Mons. Calogero Marino
Guardando foto in bianco e nero, un po’ ingiallite dal tempo, ma anche foto a colori di anni in cui non vi erano smartphone di ultima generazione con fotocamere di ottima risoluzione, potremmo imbatterci nella memoria di tanti eventi ecclesiali del secondo Novecento diocesano. Accanto a Vescovi quali monsignor Catarella, monsignor Rosso, ma anche monsignor Cirrincione, si potrebbe scorgere la figura di un prete esile e minuto ma sempre attivo attorno al Vescovo. Si tratta di monsignor Calogero Marino. Vorremmo brevemente richiamarlo alla memoria di quanti lo hanno conosciuto e stimato mentre alla fine del mese, il 31 maggio, cadrà il trentesimo anniversario della morte che lo sottrasse improvvisamente ad una pluralità di servizi nella Curia Vescovile e in Cattedrale.
Don Calogero Marino nacque a Mazzarino il 29 agosto 1927 e fu ordinato sacerdote da monsignor Catarella il 29 giugno 1950. Dopo una brevissima esperienza come vicario cooperatore della Chiesa Madre di Mazzarino, visse i primi anni di ministero a Villarosa come parroco della Parrocchia Immacolata Concezione dove rimase fino al 1958. Nel 1959, per appena un anno, fu economo del Seminario diocesano. Dai primi anni Sessanta fino alla morte fu a servizio diretto di tre vescovi come cancelliere della Curia Vescovile, direttore dell’Ufficio Catechistico Diocesano ma anche e soprattutto, sono i ruoli che più lo hanno reso noto, cerimoniere vescovile e vicario generale. Ma risulta significativo anche ricordare gli ambiti di servizio pastorale che lo hanno visto impegnato come Rettore della Chiesa di San Giovanni in Piazza Armerina e successivamente anche del Gran Priorato di Sant’Andrea e dagli anni Sessanta quale canonico primario e successivamente parroco, seppur per pochi anni, della nostra Basilica Cattedrale. Negli anni Sessanta egli fu anche cappellano diocesano delle Pie Unioni. Di lui si possono segnalare anche le onorificenze ecclesiastiche pontificie quali la nomina a cameriere segreto del maggio 1963 e a prelato d’onore di Sua Santità del 1968, che lo resero “monsignore”. Fu anche delegato vescovile ad universitatem casuum nel periodo di pochi mesi che vide il passaggio da monsignor Rosso quale amministratore apostolico della nostra diocesi e l’arrivo di monsignor Cirrincione nel 1986. Con monsignor Cirrincione, mentre avveniva l’avvicendamento del ruolo di vicario generale, assumeva l’ufficio di vicario episcopale per la liturgia.
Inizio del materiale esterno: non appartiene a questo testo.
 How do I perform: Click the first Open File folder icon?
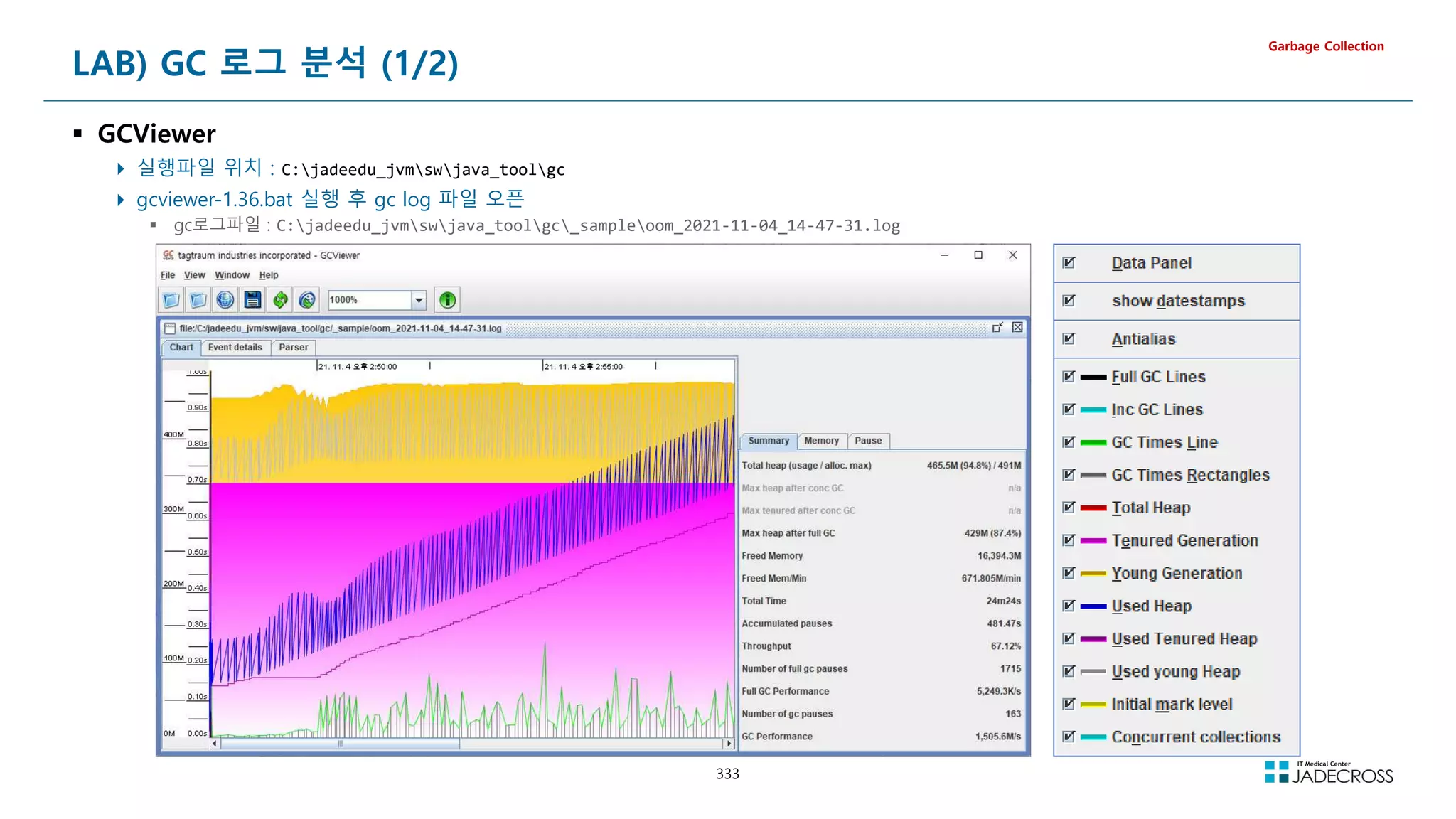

Chi lo ha conosciuto ne ricorda l’approccio poliedrico che sapeva unire nelle mansioni duttilità e autocontrollo, senso della disciplina ecclesiale ma anche fedeltà al Vescovo, concretezza, il tutto in una disponibilità di fondo all’ascolto e all’inquadramento delle situazioni per una migliore resa delle istituzioni diocesane. Anche e soprattutto nelle celebrazioni il gusto della cose ben fatte si univa all’eleganza con cui cercava di rispettare le esigenze del rito calato nelle plurime situazioni in cui si snoda la liturgia episcopale. Viene anche ricordato per il desiderio di aiutare gli altri cercando sempre di dire “sì”.
Potremmo dire che la sua figura ha incarnato, sotto l’aspetto delle istituzioni ecclesiali, i grandi passaggi del Novecento, dalla Christianitas di Pio XII ai nuovi sentieri tracciati dal Concilio. Ricordarlo significa non soltanto fare memoria del nostro passato ecclesiale ma anche ricordare quanti hanno cercato di servire la Chiesa diocesana non soltanto nelle comunità sparse per il suo territorio ma anche nelle istituzioni diocesane che hanno il compito di aiutare il Vescovo in quel prezioso servizio alla Comunione che ci fa sentire popolo in cammino verso la patria dei cieli.